Entries provided.

▽

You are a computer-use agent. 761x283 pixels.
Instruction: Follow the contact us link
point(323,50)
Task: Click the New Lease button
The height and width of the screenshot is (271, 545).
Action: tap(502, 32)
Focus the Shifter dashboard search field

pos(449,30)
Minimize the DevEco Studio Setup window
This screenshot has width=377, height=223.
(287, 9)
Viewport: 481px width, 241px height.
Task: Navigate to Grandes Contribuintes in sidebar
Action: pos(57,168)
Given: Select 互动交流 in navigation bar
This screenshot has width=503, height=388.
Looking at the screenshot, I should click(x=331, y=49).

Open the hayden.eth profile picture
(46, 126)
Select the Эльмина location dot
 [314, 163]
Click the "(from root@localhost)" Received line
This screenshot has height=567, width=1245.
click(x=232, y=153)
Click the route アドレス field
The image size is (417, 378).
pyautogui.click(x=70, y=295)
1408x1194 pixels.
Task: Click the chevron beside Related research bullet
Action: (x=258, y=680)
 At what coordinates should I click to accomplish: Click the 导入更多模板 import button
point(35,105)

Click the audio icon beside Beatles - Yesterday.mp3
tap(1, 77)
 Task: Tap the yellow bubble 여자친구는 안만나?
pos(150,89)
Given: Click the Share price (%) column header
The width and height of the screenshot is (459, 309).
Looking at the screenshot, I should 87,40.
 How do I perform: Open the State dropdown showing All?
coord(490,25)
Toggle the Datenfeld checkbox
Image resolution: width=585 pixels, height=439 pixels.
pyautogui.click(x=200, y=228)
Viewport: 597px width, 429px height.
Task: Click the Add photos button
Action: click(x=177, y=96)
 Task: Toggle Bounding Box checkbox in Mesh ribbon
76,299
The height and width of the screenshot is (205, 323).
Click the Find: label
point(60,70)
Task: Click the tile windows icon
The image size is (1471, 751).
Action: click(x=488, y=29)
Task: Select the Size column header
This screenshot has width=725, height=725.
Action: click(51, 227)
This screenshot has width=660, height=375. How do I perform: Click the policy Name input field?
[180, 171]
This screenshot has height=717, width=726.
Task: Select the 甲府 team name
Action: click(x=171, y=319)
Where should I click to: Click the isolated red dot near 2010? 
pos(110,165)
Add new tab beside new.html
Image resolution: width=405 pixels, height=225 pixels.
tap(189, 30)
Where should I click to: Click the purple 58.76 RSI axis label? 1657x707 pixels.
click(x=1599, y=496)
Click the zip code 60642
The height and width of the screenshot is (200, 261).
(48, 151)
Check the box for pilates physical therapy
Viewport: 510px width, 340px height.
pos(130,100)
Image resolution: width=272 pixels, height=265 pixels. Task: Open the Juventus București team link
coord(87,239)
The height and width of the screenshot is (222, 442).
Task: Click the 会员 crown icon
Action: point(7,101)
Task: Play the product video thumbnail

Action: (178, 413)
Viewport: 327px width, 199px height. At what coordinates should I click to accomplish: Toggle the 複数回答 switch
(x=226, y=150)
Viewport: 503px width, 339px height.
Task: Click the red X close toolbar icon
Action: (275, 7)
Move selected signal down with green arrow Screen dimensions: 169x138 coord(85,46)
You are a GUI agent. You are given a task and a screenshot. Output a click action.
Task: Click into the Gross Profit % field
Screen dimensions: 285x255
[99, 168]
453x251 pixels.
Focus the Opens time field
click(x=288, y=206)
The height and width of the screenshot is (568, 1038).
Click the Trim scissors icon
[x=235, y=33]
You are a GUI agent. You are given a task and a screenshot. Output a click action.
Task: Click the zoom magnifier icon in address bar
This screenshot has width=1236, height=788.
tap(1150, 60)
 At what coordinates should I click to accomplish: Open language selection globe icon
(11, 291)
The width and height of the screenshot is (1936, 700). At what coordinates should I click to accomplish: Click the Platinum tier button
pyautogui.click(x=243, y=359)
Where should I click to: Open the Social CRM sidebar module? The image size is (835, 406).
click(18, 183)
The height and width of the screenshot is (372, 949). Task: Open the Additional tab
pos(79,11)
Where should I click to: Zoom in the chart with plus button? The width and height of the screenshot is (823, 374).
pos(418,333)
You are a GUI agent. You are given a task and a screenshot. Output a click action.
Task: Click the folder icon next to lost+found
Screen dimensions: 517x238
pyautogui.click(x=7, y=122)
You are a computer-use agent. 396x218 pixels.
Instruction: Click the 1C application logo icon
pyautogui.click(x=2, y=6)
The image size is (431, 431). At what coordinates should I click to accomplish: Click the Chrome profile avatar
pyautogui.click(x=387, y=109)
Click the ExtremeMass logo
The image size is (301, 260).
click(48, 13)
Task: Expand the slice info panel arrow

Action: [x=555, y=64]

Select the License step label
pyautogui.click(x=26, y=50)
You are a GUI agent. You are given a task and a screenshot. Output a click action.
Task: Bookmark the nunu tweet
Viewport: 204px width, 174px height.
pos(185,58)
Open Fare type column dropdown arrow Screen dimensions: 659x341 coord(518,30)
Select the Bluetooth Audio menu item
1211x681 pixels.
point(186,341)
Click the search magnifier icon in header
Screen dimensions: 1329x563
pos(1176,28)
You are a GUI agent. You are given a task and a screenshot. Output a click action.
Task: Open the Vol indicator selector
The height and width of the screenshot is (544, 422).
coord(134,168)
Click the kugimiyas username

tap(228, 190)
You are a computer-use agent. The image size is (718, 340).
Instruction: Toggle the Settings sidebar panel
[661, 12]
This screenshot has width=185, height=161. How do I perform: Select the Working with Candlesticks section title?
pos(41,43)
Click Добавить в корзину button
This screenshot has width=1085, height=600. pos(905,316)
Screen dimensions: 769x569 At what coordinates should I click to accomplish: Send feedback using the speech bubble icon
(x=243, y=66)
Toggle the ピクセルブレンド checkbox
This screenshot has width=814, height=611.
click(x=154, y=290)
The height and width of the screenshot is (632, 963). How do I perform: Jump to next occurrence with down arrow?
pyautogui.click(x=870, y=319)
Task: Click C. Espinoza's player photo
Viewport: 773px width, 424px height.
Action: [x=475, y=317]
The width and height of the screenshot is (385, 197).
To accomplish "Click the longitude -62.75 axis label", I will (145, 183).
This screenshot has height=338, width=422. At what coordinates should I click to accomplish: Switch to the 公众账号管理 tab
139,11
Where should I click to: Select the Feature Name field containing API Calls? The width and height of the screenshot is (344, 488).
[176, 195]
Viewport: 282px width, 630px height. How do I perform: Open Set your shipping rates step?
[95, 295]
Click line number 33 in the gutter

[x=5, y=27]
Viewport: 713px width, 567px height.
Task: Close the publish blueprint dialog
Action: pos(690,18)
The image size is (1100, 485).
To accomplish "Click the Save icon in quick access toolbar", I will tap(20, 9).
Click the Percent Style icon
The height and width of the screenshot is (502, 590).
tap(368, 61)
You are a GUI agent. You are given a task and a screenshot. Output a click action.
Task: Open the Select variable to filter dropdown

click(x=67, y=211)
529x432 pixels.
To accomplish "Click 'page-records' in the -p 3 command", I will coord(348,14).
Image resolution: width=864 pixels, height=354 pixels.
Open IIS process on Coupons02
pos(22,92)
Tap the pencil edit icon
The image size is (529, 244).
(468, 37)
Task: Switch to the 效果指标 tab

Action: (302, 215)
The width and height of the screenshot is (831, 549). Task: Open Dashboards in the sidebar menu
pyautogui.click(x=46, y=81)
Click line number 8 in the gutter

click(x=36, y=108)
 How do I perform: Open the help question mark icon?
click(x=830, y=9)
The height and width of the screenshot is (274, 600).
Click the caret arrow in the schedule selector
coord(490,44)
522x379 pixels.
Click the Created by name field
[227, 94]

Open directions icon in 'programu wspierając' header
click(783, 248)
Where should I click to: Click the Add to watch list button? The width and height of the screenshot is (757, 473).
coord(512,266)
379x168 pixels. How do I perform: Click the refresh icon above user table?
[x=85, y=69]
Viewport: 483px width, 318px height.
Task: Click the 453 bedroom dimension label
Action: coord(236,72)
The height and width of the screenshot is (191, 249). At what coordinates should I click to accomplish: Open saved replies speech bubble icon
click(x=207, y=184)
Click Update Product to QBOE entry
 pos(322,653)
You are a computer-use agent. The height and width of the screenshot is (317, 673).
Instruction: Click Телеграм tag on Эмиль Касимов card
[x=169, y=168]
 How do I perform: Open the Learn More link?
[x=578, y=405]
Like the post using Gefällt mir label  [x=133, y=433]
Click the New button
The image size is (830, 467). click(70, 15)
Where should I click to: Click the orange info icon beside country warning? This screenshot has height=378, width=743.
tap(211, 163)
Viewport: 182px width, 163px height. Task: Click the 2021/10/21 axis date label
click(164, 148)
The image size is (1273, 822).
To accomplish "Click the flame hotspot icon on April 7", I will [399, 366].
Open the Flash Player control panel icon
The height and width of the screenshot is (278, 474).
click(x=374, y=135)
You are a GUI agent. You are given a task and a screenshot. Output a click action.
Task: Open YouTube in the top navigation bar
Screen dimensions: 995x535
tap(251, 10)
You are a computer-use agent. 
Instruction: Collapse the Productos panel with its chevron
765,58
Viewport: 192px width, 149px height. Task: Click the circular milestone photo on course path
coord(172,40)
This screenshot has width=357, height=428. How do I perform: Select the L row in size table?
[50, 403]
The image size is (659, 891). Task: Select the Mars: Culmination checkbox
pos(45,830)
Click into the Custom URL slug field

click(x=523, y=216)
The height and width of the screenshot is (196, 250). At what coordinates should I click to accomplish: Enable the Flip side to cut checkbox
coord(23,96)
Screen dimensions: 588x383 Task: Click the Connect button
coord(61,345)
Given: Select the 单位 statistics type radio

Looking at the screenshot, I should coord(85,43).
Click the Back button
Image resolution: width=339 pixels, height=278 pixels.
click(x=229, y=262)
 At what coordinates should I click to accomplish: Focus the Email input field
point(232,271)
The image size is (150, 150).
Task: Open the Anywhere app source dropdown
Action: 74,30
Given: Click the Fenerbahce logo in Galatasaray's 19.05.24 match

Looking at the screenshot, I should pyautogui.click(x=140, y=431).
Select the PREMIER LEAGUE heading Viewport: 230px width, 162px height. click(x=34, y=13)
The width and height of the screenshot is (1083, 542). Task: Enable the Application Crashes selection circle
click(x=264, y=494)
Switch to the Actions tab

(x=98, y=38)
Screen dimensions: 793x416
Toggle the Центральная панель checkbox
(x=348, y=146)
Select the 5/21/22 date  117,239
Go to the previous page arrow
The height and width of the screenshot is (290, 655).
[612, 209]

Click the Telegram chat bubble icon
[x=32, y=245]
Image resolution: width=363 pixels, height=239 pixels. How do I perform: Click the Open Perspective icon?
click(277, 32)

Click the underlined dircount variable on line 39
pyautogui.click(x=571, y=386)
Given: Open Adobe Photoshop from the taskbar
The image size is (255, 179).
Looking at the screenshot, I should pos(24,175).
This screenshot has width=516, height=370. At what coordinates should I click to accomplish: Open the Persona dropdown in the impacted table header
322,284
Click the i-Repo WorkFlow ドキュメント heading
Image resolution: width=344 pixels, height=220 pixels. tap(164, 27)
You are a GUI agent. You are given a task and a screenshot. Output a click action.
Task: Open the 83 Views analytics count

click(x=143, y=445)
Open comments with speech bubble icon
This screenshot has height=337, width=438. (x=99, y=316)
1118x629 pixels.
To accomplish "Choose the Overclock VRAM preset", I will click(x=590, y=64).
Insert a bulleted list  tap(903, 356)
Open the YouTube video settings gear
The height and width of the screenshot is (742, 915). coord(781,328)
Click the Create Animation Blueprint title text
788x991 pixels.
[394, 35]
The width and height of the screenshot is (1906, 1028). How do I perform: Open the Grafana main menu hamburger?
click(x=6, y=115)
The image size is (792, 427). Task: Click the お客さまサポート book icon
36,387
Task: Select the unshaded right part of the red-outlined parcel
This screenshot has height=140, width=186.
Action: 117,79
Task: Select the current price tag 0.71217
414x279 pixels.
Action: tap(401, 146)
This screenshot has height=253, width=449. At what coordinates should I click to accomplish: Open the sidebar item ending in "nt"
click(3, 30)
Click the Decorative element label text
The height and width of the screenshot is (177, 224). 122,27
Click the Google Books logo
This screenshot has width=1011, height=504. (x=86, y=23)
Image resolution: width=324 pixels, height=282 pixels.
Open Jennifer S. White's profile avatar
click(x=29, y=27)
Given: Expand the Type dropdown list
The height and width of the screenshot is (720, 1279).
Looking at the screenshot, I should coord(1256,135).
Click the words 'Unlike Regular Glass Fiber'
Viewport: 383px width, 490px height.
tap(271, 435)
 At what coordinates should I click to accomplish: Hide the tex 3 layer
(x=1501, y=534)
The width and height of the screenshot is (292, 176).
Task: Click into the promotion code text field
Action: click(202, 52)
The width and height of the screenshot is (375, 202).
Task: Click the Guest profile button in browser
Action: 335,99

△

Exercise description. Whenever a line of the listing above holds the word "price", copy that line.

Answer below.
Given: Click the Share price (%) column header
Task: Select the current price tag 0.71217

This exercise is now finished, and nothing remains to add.